* Instructions to follow *
Among the records below, find the lines that contain "computer" and copy each of them.

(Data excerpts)
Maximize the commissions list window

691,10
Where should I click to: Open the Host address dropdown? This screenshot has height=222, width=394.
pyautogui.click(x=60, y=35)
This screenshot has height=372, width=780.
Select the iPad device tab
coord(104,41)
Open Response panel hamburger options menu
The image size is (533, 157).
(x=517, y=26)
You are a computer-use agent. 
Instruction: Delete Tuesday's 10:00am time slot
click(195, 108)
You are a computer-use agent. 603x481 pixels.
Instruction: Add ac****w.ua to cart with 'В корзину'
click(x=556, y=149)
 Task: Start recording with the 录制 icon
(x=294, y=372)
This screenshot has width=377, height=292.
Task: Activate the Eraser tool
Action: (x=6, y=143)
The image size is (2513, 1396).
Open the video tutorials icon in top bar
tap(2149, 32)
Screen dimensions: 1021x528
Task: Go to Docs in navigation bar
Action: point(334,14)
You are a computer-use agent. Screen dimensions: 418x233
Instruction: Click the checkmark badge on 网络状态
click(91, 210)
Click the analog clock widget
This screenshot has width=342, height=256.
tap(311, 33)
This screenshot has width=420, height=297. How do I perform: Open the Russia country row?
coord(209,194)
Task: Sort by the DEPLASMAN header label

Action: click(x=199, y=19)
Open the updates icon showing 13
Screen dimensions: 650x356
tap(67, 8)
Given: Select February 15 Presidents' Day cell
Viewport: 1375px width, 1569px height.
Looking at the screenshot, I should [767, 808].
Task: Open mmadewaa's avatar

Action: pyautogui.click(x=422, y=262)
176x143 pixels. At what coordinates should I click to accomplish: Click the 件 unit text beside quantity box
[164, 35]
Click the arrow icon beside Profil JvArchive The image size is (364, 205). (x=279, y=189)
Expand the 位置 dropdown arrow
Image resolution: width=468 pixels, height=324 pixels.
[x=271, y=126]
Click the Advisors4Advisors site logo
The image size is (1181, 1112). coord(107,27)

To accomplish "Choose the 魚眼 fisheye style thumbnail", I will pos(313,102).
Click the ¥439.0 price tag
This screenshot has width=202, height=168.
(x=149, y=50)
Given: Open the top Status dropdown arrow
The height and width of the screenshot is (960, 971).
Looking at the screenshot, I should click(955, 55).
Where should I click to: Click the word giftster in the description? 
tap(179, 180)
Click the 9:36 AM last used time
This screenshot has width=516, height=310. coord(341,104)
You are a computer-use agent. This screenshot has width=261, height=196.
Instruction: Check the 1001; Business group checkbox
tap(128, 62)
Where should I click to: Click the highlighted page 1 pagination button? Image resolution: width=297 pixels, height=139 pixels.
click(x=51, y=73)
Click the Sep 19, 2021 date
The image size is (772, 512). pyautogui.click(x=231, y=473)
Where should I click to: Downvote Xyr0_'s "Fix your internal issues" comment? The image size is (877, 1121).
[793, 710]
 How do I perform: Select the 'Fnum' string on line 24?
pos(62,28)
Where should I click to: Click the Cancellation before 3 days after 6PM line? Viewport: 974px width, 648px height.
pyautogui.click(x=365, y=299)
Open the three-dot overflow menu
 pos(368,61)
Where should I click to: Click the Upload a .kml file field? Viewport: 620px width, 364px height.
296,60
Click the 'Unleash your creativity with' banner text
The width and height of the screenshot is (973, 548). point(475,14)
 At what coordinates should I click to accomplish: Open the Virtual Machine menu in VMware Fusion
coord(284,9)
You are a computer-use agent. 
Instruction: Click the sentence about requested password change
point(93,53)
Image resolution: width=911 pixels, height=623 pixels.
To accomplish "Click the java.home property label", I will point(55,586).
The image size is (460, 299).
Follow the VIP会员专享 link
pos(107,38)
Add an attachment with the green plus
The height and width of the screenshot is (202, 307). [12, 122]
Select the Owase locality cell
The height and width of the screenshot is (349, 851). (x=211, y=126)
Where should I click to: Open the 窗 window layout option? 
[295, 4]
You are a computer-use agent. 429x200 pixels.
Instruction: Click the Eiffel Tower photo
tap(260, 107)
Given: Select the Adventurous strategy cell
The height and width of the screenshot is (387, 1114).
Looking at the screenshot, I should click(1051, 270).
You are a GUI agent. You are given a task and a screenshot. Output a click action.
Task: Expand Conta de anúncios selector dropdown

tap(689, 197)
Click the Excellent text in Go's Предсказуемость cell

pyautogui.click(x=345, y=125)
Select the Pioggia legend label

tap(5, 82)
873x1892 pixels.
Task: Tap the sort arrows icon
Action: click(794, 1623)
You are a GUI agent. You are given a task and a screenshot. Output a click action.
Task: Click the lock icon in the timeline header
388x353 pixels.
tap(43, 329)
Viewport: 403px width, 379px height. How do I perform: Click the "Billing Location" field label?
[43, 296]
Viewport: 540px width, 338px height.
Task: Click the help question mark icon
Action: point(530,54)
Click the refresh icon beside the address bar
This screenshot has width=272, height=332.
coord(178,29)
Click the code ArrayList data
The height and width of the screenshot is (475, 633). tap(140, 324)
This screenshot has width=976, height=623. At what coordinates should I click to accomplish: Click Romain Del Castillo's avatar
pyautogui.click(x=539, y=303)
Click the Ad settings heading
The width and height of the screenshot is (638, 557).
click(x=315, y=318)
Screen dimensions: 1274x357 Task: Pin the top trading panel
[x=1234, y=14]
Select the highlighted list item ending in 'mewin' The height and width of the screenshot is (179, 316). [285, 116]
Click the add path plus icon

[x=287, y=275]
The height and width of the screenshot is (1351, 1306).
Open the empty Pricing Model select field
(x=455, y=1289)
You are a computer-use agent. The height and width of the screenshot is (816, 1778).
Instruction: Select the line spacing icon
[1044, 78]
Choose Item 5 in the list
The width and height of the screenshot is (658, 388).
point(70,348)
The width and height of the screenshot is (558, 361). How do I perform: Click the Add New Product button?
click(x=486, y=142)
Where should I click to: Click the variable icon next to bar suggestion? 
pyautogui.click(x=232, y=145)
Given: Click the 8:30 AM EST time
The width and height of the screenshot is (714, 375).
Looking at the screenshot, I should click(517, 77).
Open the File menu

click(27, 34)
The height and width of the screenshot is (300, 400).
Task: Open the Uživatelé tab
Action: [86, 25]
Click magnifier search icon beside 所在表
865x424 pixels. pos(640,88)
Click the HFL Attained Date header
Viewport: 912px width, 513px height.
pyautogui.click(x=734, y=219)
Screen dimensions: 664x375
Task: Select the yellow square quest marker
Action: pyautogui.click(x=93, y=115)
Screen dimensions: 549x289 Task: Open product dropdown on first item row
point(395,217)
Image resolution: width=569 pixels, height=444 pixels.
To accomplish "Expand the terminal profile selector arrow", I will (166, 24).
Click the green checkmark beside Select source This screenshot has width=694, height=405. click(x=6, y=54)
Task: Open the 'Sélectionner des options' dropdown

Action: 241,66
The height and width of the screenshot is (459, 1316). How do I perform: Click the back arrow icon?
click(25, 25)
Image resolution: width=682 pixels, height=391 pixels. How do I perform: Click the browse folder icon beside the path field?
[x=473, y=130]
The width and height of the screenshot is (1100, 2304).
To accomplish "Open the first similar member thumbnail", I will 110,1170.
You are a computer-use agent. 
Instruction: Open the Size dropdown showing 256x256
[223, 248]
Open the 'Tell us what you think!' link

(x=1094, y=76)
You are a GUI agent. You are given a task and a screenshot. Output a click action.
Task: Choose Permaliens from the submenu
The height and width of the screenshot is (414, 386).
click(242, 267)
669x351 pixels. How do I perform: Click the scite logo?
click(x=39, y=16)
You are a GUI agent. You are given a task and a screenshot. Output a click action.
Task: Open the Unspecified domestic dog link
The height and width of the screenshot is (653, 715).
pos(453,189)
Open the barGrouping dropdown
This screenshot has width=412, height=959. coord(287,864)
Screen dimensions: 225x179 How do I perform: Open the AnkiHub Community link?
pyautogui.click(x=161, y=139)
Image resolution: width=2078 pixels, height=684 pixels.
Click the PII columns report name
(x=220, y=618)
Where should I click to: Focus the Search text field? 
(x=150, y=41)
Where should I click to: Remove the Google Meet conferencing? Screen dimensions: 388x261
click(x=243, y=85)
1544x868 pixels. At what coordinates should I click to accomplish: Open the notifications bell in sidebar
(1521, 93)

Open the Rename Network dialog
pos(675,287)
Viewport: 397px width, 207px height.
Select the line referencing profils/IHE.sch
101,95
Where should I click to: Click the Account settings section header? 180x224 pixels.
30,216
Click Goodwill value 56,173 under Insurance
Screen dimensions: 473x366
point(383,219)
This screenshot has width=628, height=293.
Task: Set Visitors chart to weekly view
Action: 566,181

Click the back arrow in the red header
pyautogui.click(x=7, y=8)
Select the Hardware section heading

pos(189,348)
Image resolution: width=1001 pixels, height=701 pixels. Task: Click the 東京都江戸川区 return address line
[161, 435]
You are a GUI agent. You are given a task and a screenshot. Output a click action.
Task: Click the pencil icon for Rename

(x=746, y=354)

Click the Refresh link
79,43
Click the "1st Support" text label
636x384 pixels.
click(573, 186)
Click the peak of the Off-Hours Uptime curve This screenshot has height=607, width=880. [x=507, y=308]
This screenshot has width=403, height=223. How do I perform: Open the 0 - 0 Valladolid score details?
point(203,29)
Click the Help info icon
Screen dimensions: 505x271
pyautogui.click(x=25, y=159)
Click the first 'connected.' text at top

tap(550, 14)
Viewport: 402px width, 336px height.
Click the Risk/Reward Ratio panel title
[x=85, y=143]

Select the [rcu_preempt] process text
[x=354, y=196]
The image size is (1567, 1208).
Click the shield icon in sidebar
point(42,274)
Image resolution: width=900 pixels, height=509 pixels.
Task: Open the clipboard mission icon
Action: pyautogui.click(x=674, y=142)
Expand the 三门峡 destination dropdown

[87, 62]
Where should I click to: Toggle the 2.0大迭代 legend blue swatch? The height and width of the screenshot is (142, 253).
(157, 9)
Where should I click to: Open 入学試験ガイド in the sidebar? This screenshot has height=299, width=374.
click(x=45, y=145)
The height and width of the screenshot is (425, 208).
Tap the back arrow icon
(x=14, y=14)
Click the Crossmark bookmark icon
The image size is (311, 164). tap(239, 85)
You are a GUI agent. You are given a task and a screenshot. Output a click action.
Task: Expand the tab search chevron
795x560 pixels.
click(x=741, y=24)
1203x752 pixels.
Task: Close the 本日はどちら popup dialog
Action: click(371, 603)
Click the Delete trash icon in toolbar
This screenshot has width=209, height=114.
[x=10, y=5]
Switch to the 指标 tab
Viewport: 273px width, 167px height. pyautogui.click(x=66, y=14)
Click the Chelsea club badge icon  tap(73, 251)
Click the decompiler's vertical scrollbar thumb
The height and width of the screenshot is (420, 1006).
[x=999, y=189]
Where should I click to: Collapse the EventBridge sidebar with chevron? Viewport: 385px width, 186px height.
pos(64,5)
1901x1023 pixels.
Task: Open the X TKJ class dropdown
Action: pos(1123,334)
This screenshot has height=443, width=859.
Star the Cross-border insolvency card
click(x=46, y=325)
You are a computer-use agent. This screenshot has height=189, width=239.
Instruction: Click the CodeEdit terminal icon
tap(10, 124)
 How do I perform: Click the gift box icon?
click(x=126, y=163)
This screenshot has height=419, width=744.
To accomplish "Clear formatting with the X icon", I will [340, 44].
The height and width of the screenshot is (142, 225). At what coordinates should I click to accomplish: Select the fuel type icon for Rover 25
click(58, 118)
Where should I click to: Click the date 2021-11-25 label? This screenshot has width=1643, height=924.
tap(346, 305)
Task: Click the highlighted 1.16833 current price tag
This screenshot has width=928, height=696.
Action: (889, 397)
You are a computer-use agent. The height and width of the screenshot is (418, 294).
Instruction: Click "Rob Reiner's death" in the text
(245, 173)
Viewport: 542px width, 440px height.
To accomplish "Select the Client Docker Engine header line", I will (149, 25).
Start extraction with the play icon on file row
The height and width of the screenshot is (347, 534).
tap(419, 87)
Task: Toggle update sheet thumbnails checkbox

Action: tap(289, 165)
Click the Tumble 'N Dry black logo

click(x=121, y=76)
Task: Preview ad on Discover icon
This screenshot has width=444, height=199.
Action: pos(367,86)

* Task response *
You are a computer-use agent. 
You are a computer-use agent. 603x481 pixels.
You are a computer-use agent. Screen dimensions: 418x233
You are a computer-use agent. This screenshot has width=261, height=196.
You are a computer-use agent. 
You are a computer-use agent. 429x200 pixels.
You are a computer-use agent. The height and width of the screenshot is (816, 1778).
You are a computer-use agent. 
You are a computer-use agent. This screenshot has height=189, width=239.
You are a computer-use agent. The height and width of the screenshot is (418, 294).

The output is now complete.